Search for repetitive sequences in BAC sequences and BESs
BAC sequences and BESs were searched for repeat sequences by using RepeatMasker (Smit AFA, Hubley R & Green P. RepeatMasker Open-4.0.2013–2015 <http://www.repeatmasker.org>. Smit AFA, Hubley R & Green P. RepeatMasker Open-3.0.1996–2010 <http://www.repeatmasker.org>.) against the available repetitive sequence databases.
Simple sequence repeats (SSRs) analysis of BAC sequences and BESs
BESs were clustered using CAP3 (Huang and Madan 1999) to remove redundant sequences. Then BESs and complete BAC sequences were scanned for simple sequence repeats by using SciRoKo 3.4 (Kofler et al. 2007) in (perfect: total length) mode (minimum repeats 3, minimum total length 15, and no mismatch SSRs were considered). Motif length was set to 1–6; statistics were in the detailed mode.
A total of 16 cultivated tea plants were used in this study and the genomic DNA was extracted from fresh leaves following the manufacturer’s protocol of CP Plant gDNA miniprep kit (Biomiga) with few modifications. Primer pairs were designed from BAC sequences using Primer 3 (Rozen and Skaletsky 1999) (http://bioinfo.ut.ee/primer3-0.4.0/primer3/) software in batch mode. The target fragment size was set as 100–300 bp, the optimal annealing temperature 60 °C. The PCR fragments were detected by capillary electrophoresis with fragment analyzer 96 (Kuehnbaum et al. 2013).

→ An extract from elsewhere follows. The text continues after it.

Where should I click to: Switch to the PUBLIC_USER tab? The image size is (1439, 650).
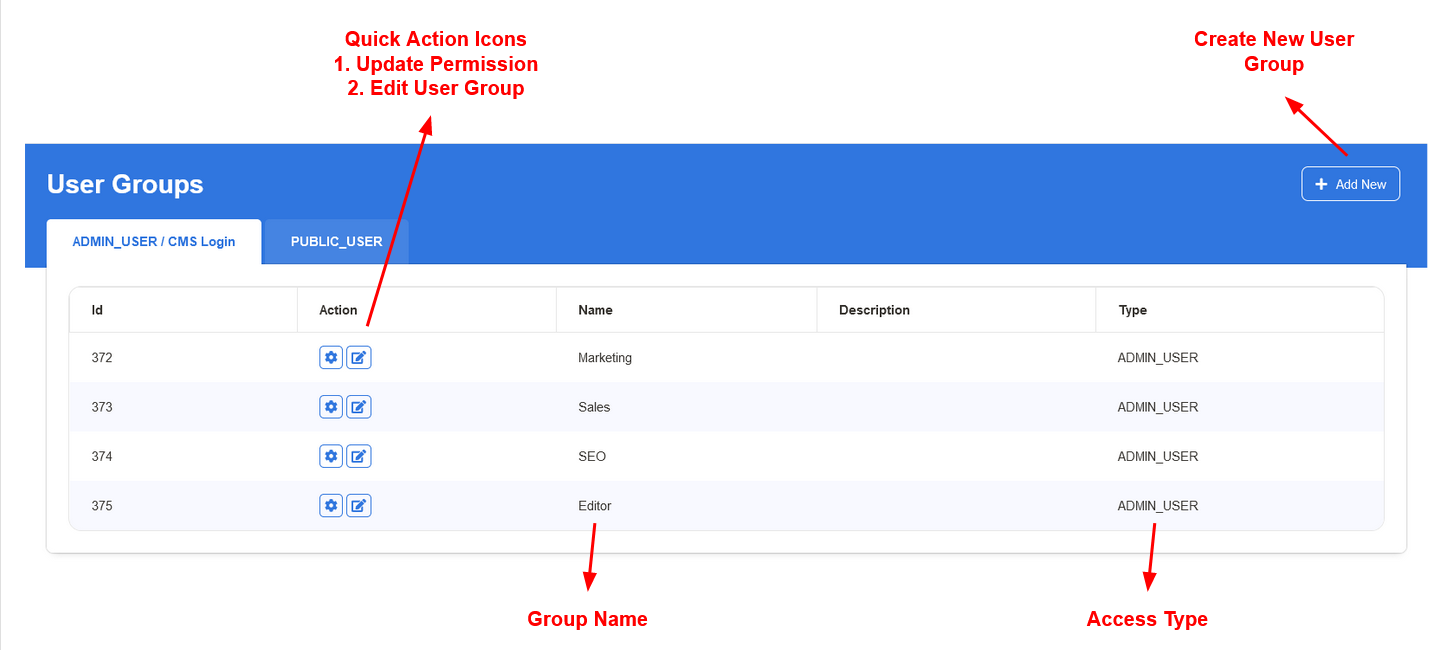point(336,242)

Gene annotation for BAC sequences and BESs
Fgene SH (http://linux1.softberry.com/) was used for gene prediction. Since there is no existing Camellia sinensis gene model, Populus trichocarpa was used as a replacement model for gene prediction. Blast2go was used for gene annotation: BLASTX (NCBI-NR database) was used with an E-value threshold of 1E-3; BLAST Top-hit species were clustered, and all functional domains were searched against the InterProScan database; then GO mapping and annotation were conducted.

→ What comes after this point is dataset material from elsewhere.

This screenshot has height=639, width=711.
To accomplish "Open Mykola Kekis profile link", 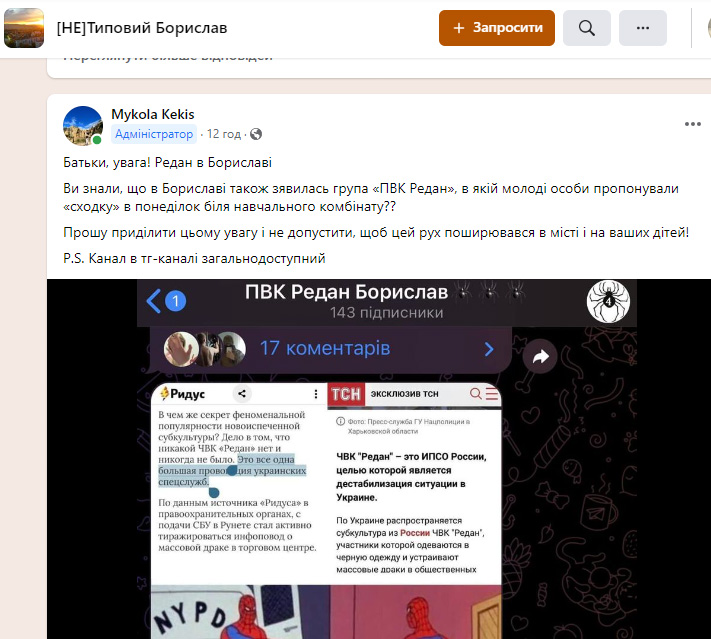I will pyautogui.click(x=153, y=114).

Cis-regulatory elements of promoters
We choose promoter sequences 1500 bp upstream of the start codon of LAR, TCS, and TS, and the cis-regulatory elements of three genes were predicted by promoter analysis software Plant CARE (http://bioinformatics.psb.ugent.be/webtools/plantcare /html/).

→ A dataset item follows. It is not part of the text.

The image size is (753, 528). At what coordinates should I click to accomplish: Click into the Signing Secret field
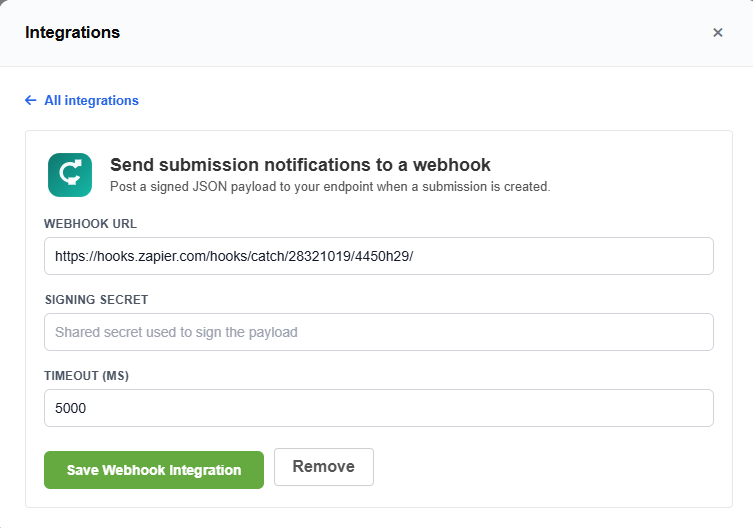378,332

Analysis and validation of alternative splicing (AS)
The clean reads of tea transcriptomes were mapped to LAR, TCS, and TS BAC sequences by Tophat (Trapnell et al. 2009), then AS was analyzed by counting junction sites. The cds of three genes were mapped to the BAC sequences, and the introns of these genes were analyzed. Gene-specific primers were designed with Primer Premier 5 to confirm the predicted splicing events (Supplementary Table S1). PCR amplification was performed by KOD FX Neo (Toyobo), and PCR products were monitored by agarose gel electrophoresis and capillary electrophoresis.
Results
Construction of tea BAC library
The BAC library was constructed with Hind III in the pIndigoBAC536-s vector (Shi et al. 2011b). Fresh petals from C. sinensis “Shuchazao” were used for BAC library construction. Nuclei were washed with PVP40 to enhance DNA cloning ability because C. sinensis contains many polyphenols that may influence the construction of a large-insert DNA library. The C. sinensis BAC library contains 161,280 clones arrayed in 420 microtiter (384 wells) plates. To determine the insert sizes of the library clones, we analyzed a random sample of 430 clones from the library. The clones were digested with I-SceI, and evaluated on 1% agarose CHEF (CHEF-DRIII apparatus; Bio-Rad, Hercules, CA) gels (Fig. 2a). Result showed that the clones had insert sizes ranging from 45 to 200 kb, with an average insert size of 113 kb (Fig. 2b). Only 22 clones (5.11%) had insert sizes less than 90 kb, with 9 clones having inserts smaller than 70 kb. About 287 clones (67%) had insert fragments larger than 110 kb, some with inserts larger than 140 kb. All 430 clones had inserts, and no empty clone was found. On the basis of the insert sizes of the 430 clones, the average insert size of the BAC library was estimated to be approximately 113 kb; thus, this BAC library would represent 6.2-fold coverage of the C. sinensis genome (based on a genome size of 2940 Mb) (Huang et al. 2013). These results indicate that the tea BAC library has a very high quality.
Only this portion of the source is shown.